Image: Fugro’s Blue Essence ROV 

Vessels and Access Windows 

The vessel fleet for floating wind O&M looks similar to that used for fixed-bottom projects in some respects, but with important differences. 

CTVs and SOVs remain the primary personnel access tools. SOVs are particularly relevant for far-offshore floating sites, since their ability to station-keep and house crew for extended periods reduces the transit burden that would otherwise make operations impractical. Walk-to-work (W2W) vessels, equipped with motion-compensated gangways (MCGs), extend the range of sea conditions under which crew transfers can safely take place. Standard CTVs can typically transfer crew in significant wave heights up to around 1.5 meters, while W2W vessels with MCGs can operate in conditions up to 3.5 meters significant wave height, meaningfully widening the operational weather window [Ramachandran et al., 2021]. 
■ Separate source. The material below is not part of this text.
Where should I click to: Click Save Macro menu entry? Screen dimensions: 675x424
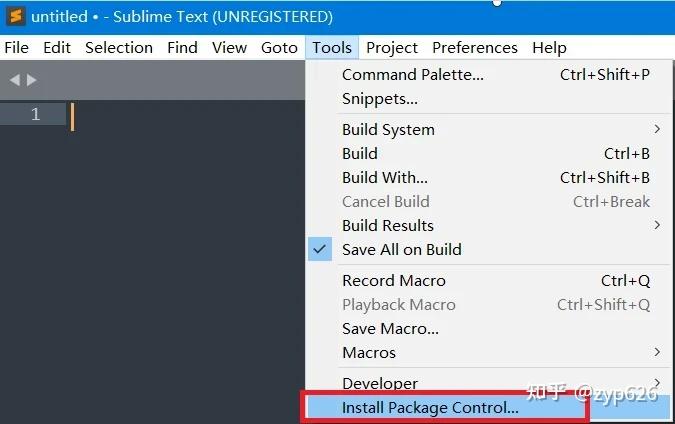[390, 329]
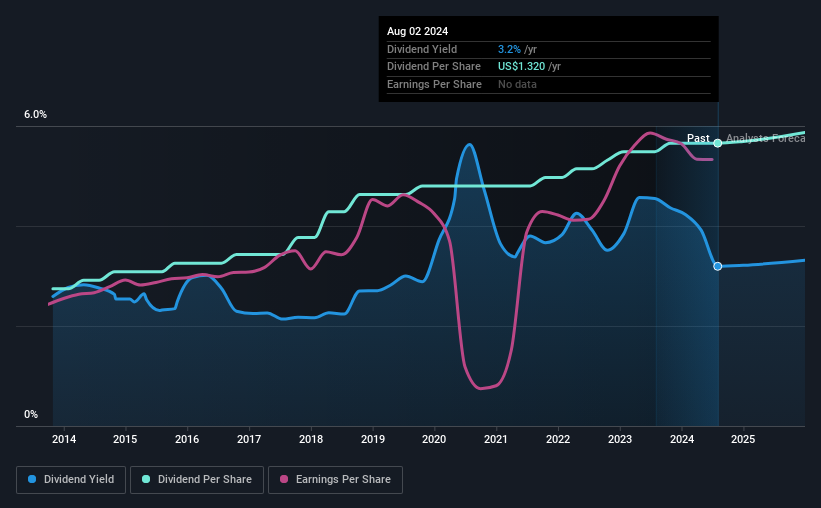
Task: Click the Aug 02 2024 tooltip date
Action: pyautogui.click(x=417, y=31)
The key addition to the floating wind vessel roster is the towing vessel, specifically tugboats and anchor handling tug supply vessels (AHTSs) for T2S operations. JUVs, the workhorses of fixed-bottom major maintenance, are largely excluded from the floating wind vessel fleet at operating depths. 

Condition Monitoring, Robotics, and Digital Tools 

The monitoring and inspection technology applicable to floating wind O&M draws heavily on tools developed in the offshore oil and gas sector. ROVs for subsea inspection, AUVs for autonomous underwater survey, and drones for above-water visual inspection of blades and structure all reduce the need for direct human access in hazardous conditions. Projects like Hywind Scotland have already demonstrated AUV-based inspections of underwater components as a replacement for diving operations, improving both safety and inspection frequency. 
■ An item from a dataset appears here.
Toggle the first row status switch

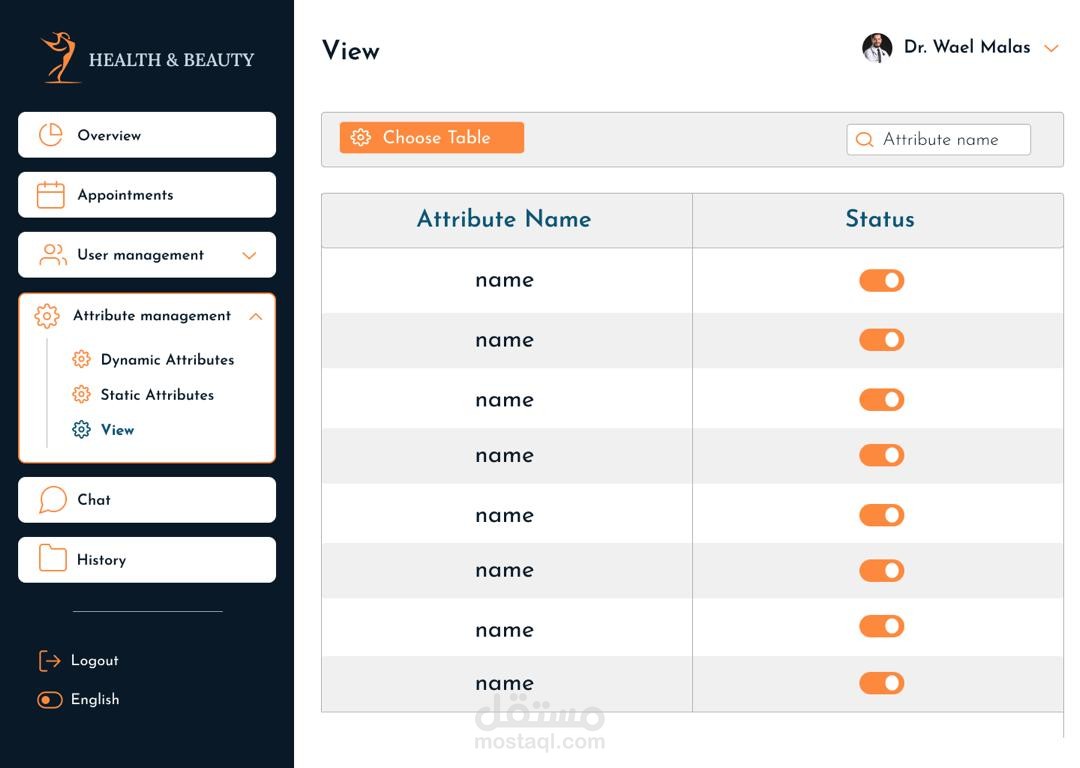pos(881,280)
Digital twins are also attracting considerable interest as a planning and optimization tool. By building a virtual model of a floating turbine and its environment, operators can simulate how different sea states and load conditions affect component wear, predict maintenance needs in advance, and optimize scheduling. The Kincardine project off the coast of Aberdeen has developed a digital twin framework specifically aimed at understanding how environmental forces interact with the turbine system, with the goal of reducing operational disruptions and extending component life. 
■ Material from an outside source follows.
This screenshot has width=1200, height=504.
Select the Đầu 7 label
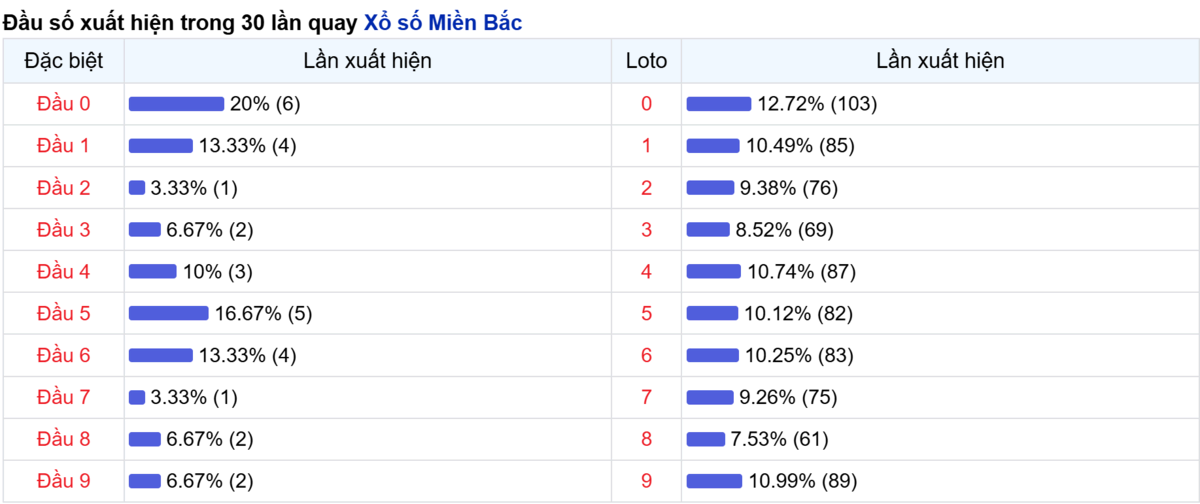tap(63, 398)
Image: Kincardine, Floatation Energy (courtesy of Cobra Group) 

Condition monitoring systems (CMS) for floating wind must track not only the drivetrain and electrical components monitored on fixed-bottom turbines, but also the additional parameters specific to floating platforms: mooring line tensions, platform motions, wave-induced fatigue loads, and the behavior of dynamic cables. This broader monitoring requirement reflects the greater complexity of this technology. 

Cost Realities and the Gaps in What We Know 

O&M is consistently identified as one of the largest cost drivers for floating wind projects. Depending on the methodology and assumptions used, the exploitation phase, which encompasses O&M activity throughout the project lifetime, accounts for between 25 and 30 percent of total lifecycle costs across the main floating structure types [McMorland et al., 2022]. 

What makes cost modeling for floating wind difficult is the limited availability of real operational data. With only a handful of projects at pilot or demonstration scale, the industry lacks the failure rate databases, maintenance time records, and vessel utilization data that underpin fixed-bottom O&M planning. Researchers have largely worked around this by adapting fixed-bottom data and applying statistical techniques, but the uncertainty in those estimates is substantial. 

The choice of floating structure type, whether spar, semi-submersible, or tension leg platform (TLP), also affects O&M strategy and costs in ways that are still being determined. Semi-submersible platforms are generally considered the most straightforward for O&M purposes, since they can be towed back to port without heavy-lift vessels and have relatively accessible mooring disconnection procedures. Spar platforms, by contrast, require deep water ports and may need heavy-lift vessel assistance for major repairs. TLPs offer certain structural advantages but involve complex mooring disconnection procedures that complicate both onshore maintenance and decommissioning. 

Case Studies: What Hywind Scotland and Kincardine Have Taught Us 

The world’s first commercial floating wind farm, Hywind Scotland, has provided the most sustained operational dataset available for floating wind O&M. Commissioned in 2017 with five 6 MW spar-type turbines 30 kilometers off the Aberdeenshire coast, the project has demonstrated that floating wind can achieve strong availability and production performance, boasting a capacity factor of around 57% [McMorland et al., 2022]. The O&M approach at Hywind Scotland includes campaign-based inspections, ROV-based subsea monitoring, and heavy component exchange using offshore service vessels for components up to a certain weight threshold. For larger components, turbines would need to be towed to a sheltered location for heavy-lift vessel assistance. 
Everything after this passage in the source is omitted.